Edit the passage in the text on the weekly product call starting with "What comes before" and going on through "the next action.", and replace "date shift" with "deadline change" in it.

#### [DOCUMENT EXTRACT]
>>>

The quarterly roadmap sets the direction. The weekly product call keeps it alive.

It serves two people at once. For leadership, it is the mechanism that keeps them grounded: close enough to what is actually happening to make good calls, without needing to be in every conversation. For the team, it is the mechanism that maintains direction: a regular forcing function that surfaces drift before it compounds and keeps the quarter’s commitments visible and real.

This is not a status meeting. It is a decision meeting. Its job is to make sure the roadmap is on track, surface blockers that need a call, and force an explicit decision on every ad hoc that has come in. Done well, it takes 30 minutes. Done poorly, it becomes a status dump that wastes the time of everyone in the room and resolves nothing.


Who and When

Who: PM and the delivery owner for the team. Not the full team. The people who can answer the three questions and make the calls.

When: 30 minutes, weekly. Same slot every week.

What comes before it: PM prepares. The call is not where you figure out the status. By the time the call starts, PM knows whether the team is on track, what has come in since last week, and what decisions are needed. If PM arrives unprepared, reschedule.


The Three Questions

Every call moves through three questions, in this order.

1. Are we on track?

One answer: on track, at risk, or off. Not a project-by-project update. A clear read on whether the quarter’s commitments are still achievable at current pace.

If on track: note it and move to question two.

If at risk: name the specific item, why it is at risk, and what decision is needed in this call to address it. The call does not end without a named resolution — whether that is a scope cut, a date shift, a dependency escalated, or a named owner for the next action.

If off: same process. The worst outcome is leaving the call with the team still at risk and no one assigned to resolve it.

2. What is blocking us?

Blockers the team cannot resolve without a decision from PM, leadership, or an external party. Not every open question. Only the ones where work cannot continue until someone decides.

Each blocker gets a named owner and a resolution date before the call ends. If a blocker requires escalation outside the call, PM owns taking it out of the room.

3. What ad hocs have come in?

Everything that has arrived since the last call that was not on the original roadmap. Bugs, urgent requests, new asks from clients, internal pressure to reprioritize.

Each item gets one of two answers in the call: it goes on the list, or it waits. There is no third option.

If it goes on the list: something else comes off, or capacity is explicitly named. No item gets added without a named trade-off. If the team adds without removing, the quarter becomes undeliverable quietly, not all at once.

If it waits: it goes into the backlog with a named reason. Not ignored. Deferred with intent.


What This Is Not

This call does not replace the quarterly roadmap. The roadmap is where the quarter gets shaped — the problems chosen, the bets made, the capacity allocated. The weekly call does not redo that work. It checks whether the work is on track and makes the small course corrections that keep the original plan viable.

This call does not cover work that is progressing normally. If an item is on track and has no blockers, it does not need to be discussed. Time in the call goes to risk, blockers, and decisions.

This call does not replace async updates. The written weekly update covers what shipped, what is in progress, and what is coming. The call handles what the update cannot: decisions that require a conversation.


When Things Go Wrong

The call becomes a status report. This happens when PM is not prepared or when the room defaults to each person explaining what they did last week. The fix is PM owning the agenda and keeping the call on the three questions. If someone starts narrating their work, redirect: “Are we on track? Is there a blocker?”

Ad hocs accumulate without a decision. If items keep coming in and the team keeps saying “we’ll figure it out,” the backlog grows invisible and the quarter gets quietly overcommitted. Every ad hoc gets a decision in the call it is first raised.

The call keeps going past 30 minutes. This is a sign that either too many topics are on the agenda or a blocker is being debated rather than assigned. Debates belong outside the call. Assign an owner and a date, then take the debate offline.

<<<

#### [RECORDED INFORMATION]
>>>

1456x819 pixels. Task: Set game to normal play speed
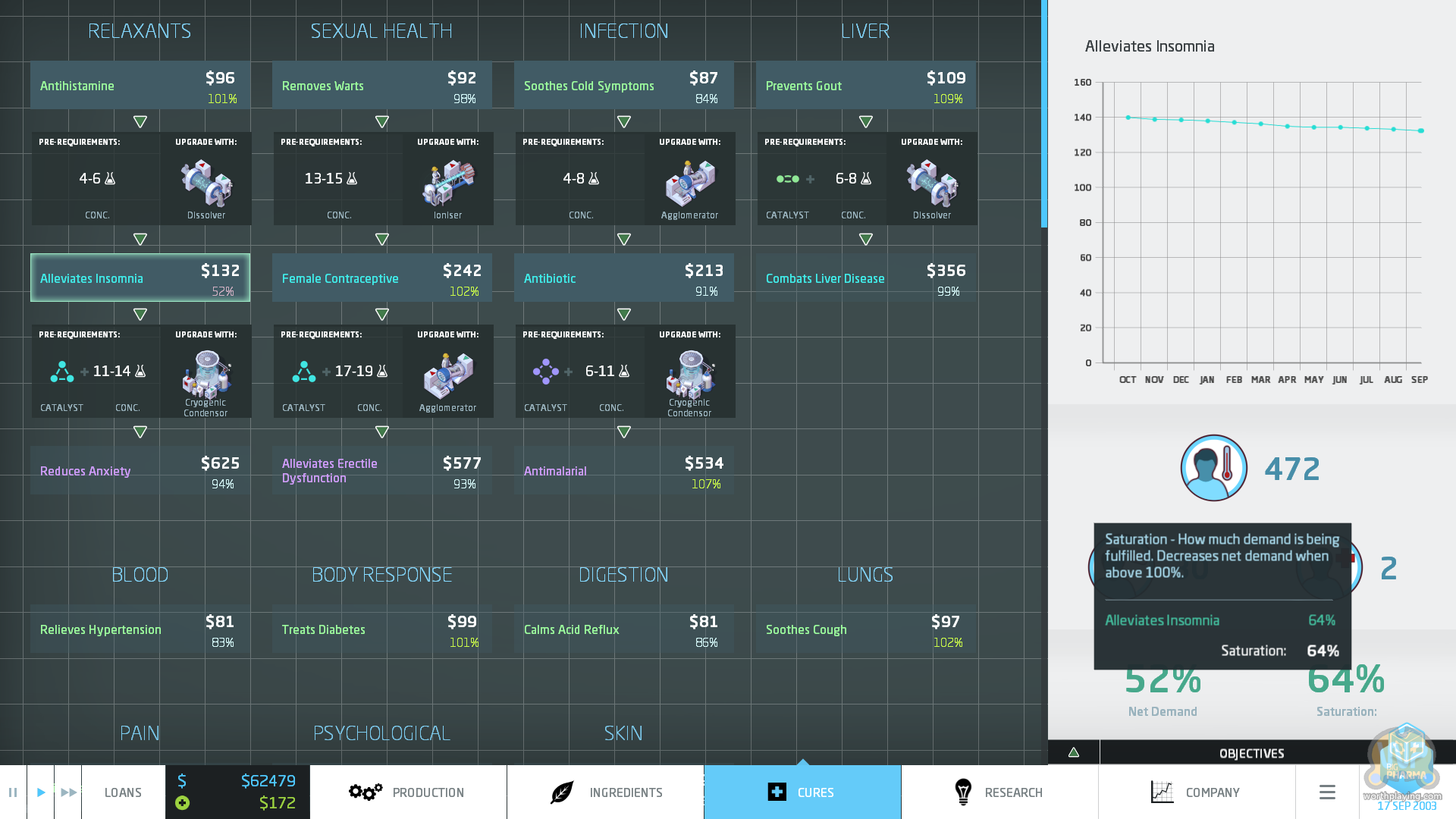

<<<

#### [FINAL ANSWER]
What comes before it: PM prepares. The call is not where you figure out the status. By the time the call starts, PM knows whether the team is on track, what has come in since last week, and what decisions are needed. If PM arrives unprepared, reschedule.


The Three Questions

Every call moves through three questions, in this order.

1. Are we on track?

One answer: on track, at risk, or off. Not a project-by-project update. A clear read on whether the quarter’s commitments are still achievable at current pace.

If on track: note it and move to question two.

If at risk: name the specific item, why it is at risk, and what decision is needed in this call to address it. The call does not end without a named resolution — whether that is a scope cut, a deadline change, a dependency escalated, or a named owner for the next action.